WHAT IS NEEDED
Using the listing below, reproduce exactly the lines from the one with "Image resolution: width=436" through the last, with all pictures left out.

DATA PROVIDED
==================================================

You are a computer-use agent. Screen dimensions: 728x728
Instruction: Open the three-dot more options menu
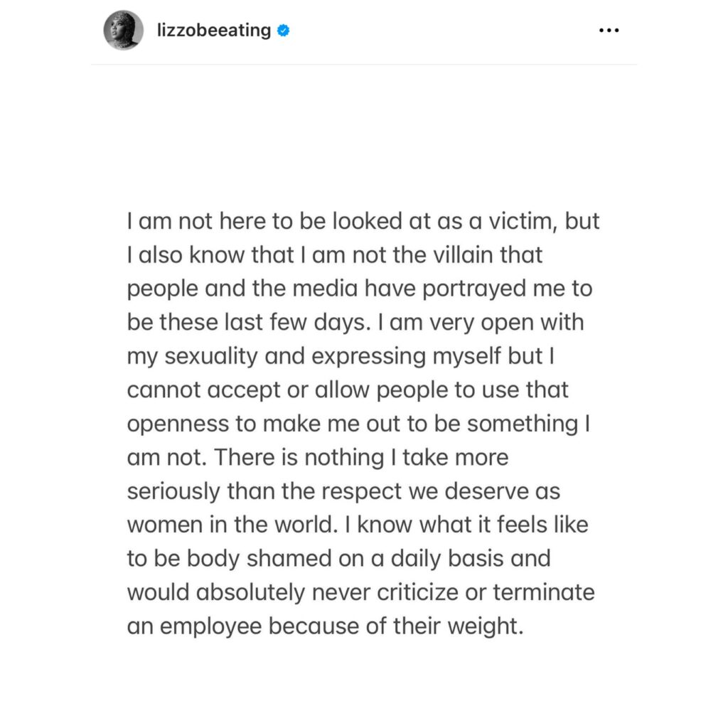pos(609,31)
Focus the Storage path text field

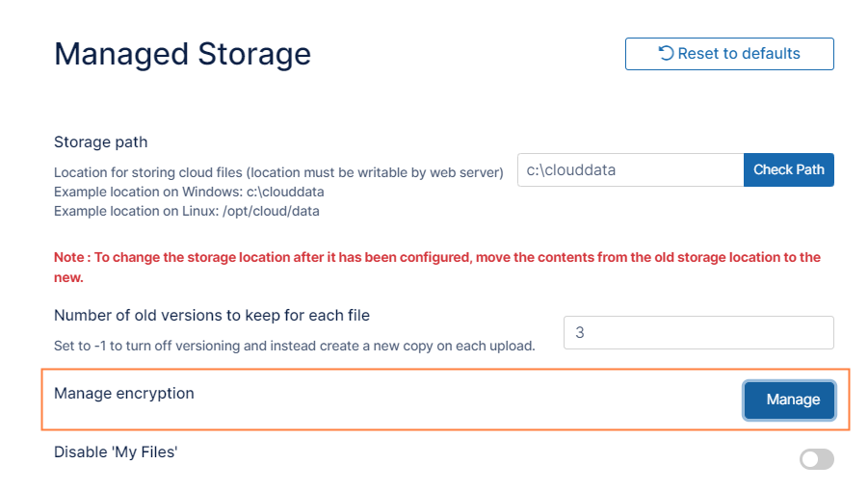click(630, 170)
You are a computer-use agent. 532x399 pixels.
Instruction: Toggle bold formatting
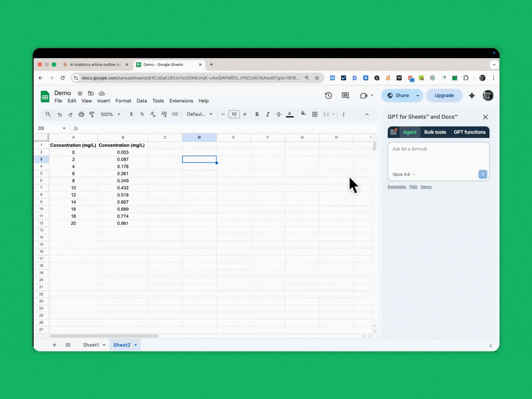(x=257, y=114)
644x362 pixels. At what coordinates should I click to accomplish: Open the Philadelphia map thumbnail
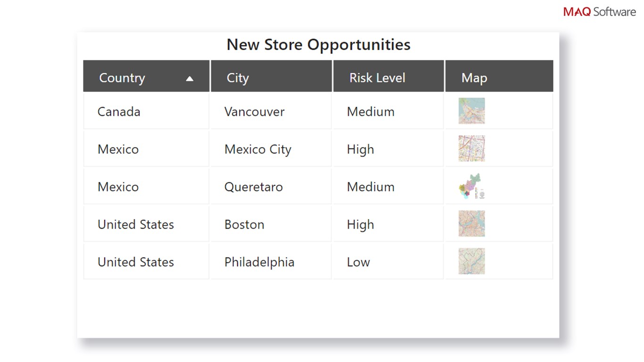coord(471,261)
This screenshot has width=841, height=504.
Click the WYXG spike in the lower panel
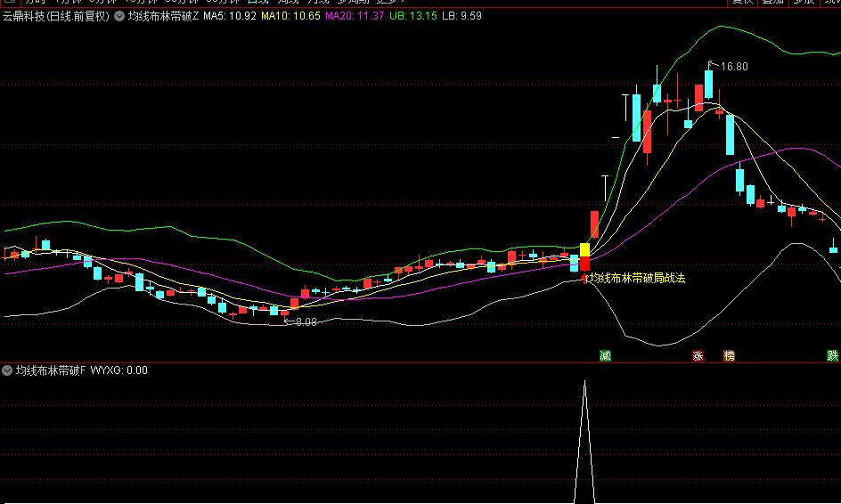(584, 443)
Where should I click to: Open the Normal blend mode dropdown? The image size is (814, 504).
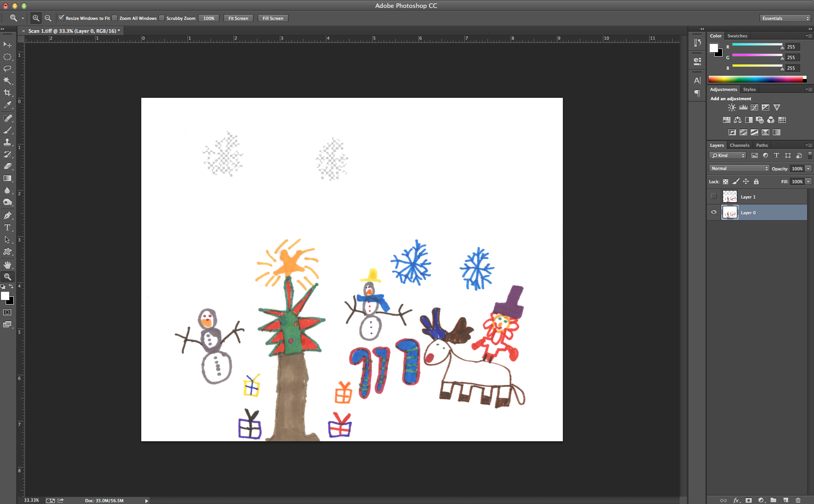pos(740,168)
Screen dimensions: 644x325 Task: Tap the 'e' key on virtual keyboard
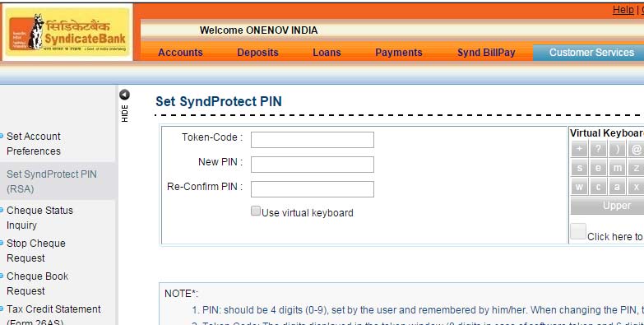[x=598, y=168]
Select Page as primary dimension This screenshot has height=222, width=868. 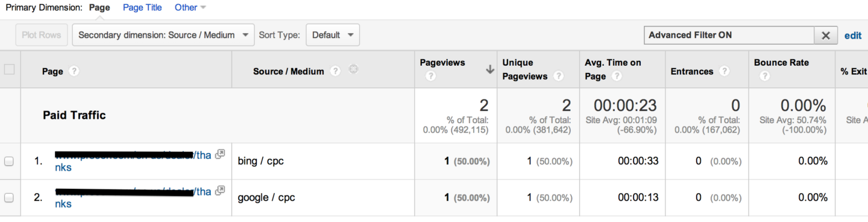click(x=99, y=7)

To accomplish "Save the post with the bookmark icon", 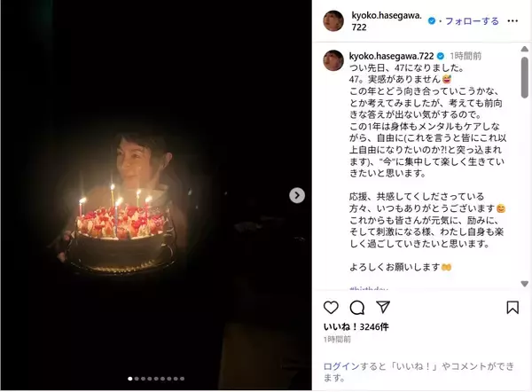I will coord(512,308).
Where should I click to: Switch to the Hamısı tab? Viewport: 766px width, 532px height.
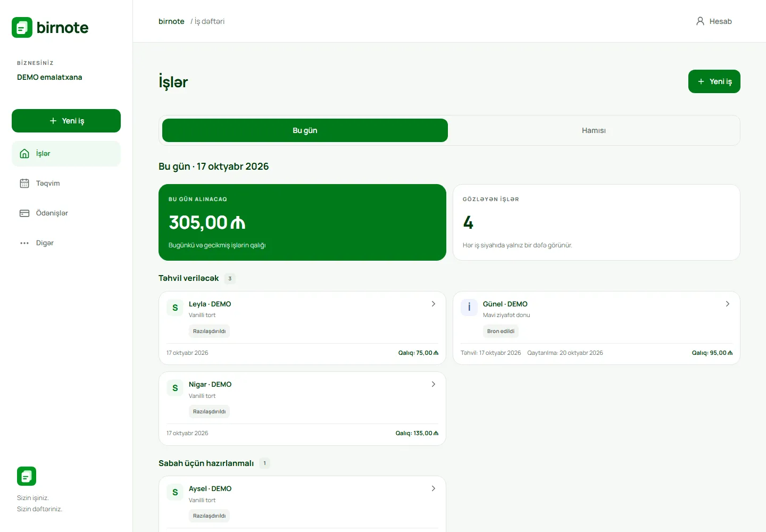[594, 130]
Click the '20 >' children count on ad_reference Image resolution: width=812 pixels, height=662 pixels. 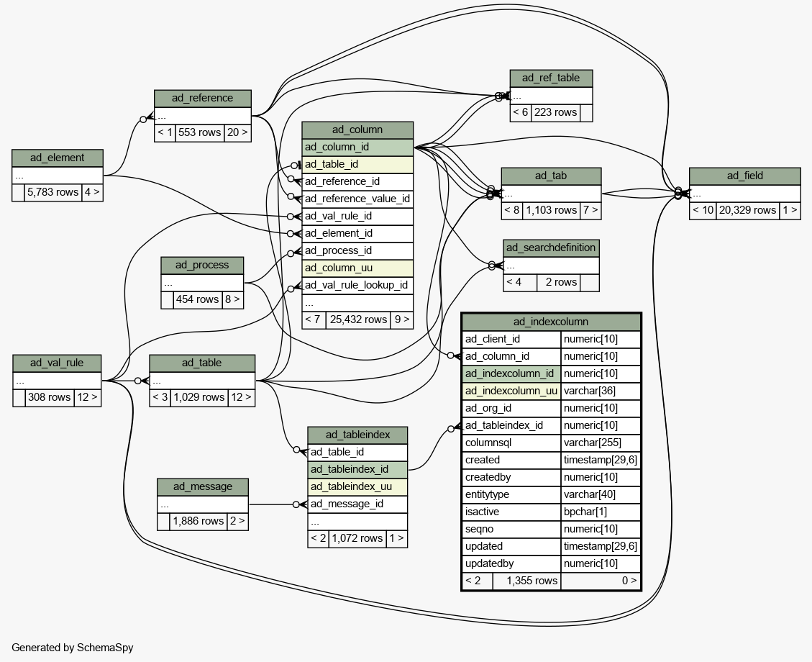(x=237, y=133)
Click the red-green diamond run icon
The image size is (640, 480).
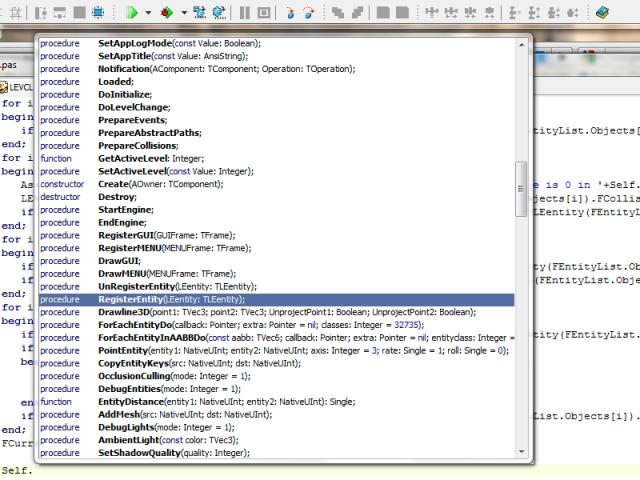click(x=167, y=12)
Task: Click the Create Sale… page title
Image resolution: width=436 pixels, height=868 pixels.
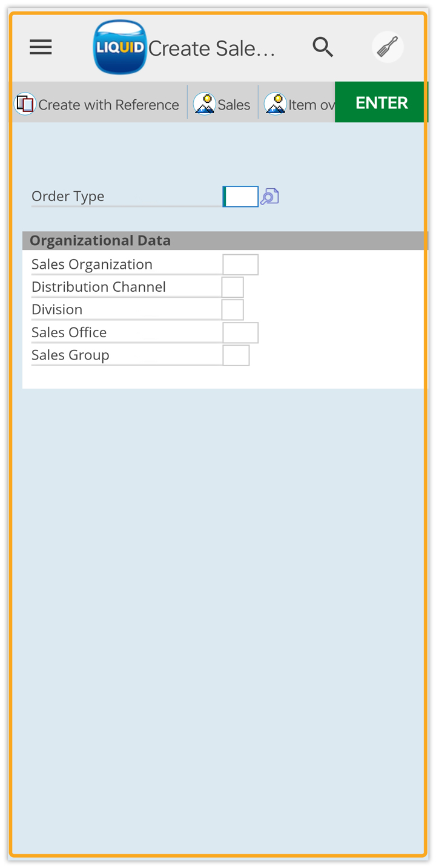Action: click(x=212, y=48)
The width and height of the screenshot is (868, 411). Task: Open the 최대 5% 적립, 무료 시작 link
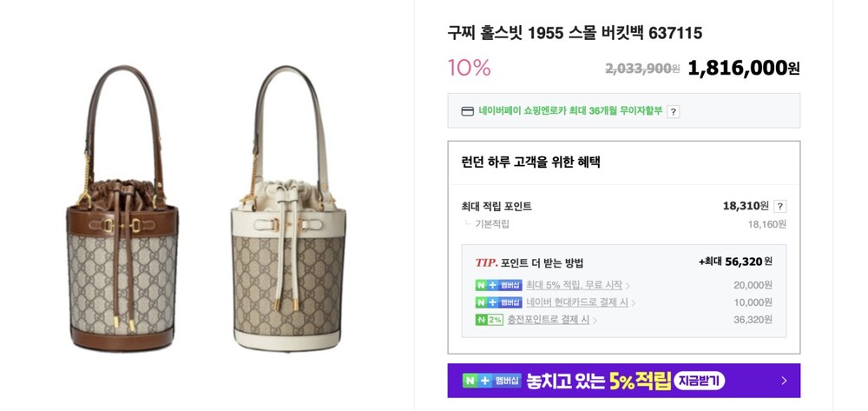point(574,285)
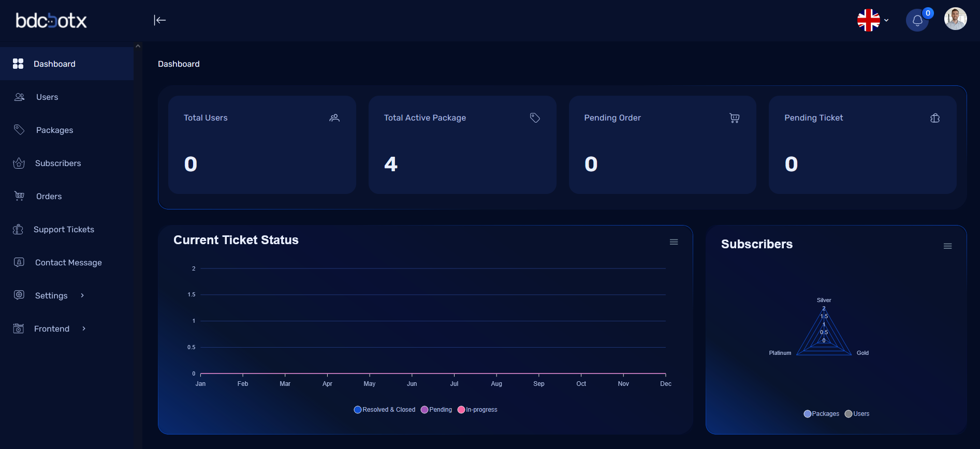Click the Total Users people icon
980x449 pixels.
(x=334, y=118)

==================================================

REPLY
Image resolution: width=436 pixels, height=868 pixels.
Action: click(x=212, y=48)
The width and height of the screenshot is (868, 411). Task: Open the 최대 5% 적립, 무료 시작 link
point(574,285)
Click the Total Users people icon
980x449 pixels.
(x=334, y=118)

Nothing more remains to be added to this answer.